Aside from its ever-dimming pop significance, Tom's is known for its surly service and grease-drenched everything. So after unpacking your bedding and foldable laundry totes, you freshmen should head to a Tom's brunch with your polo shirt & khaki shorts-clad family and delight in finding globs of mint jelly in your orange juice while a waitress calls your mother a tramp in Greek and throws coffee on your infant sibling. Advise your outraged dad not to get too worked up about it; his sausage and pancake platter will render any prolonged period of stress or vigorous movement highly dangerous for the next few weeks.

- Recorded information:
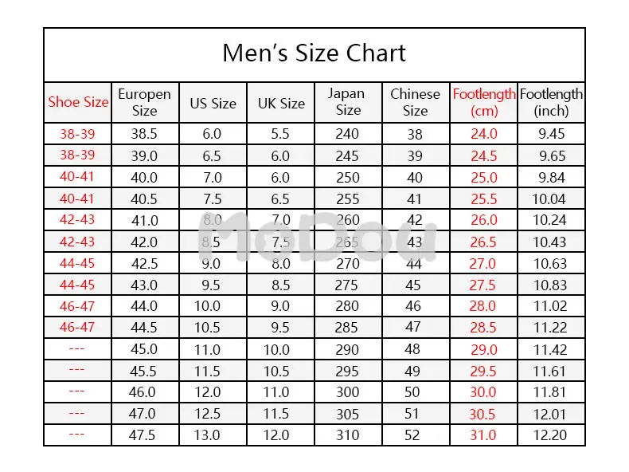This screenshot has width=629, height=472.
Task: Click the Japan size 300 cell
Action: pos(347,392)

- Problem to solve: In the passage on Tom's, why should freshmen advise their dads not to get too worked up? Answer in one to three sentences. The material comes from a separate source, not from the passage on Tom's.

- Expected answer: The sausage and pancake platter will make any prolonged period of stress or vigorous movement highly dangerous for the next few weeks.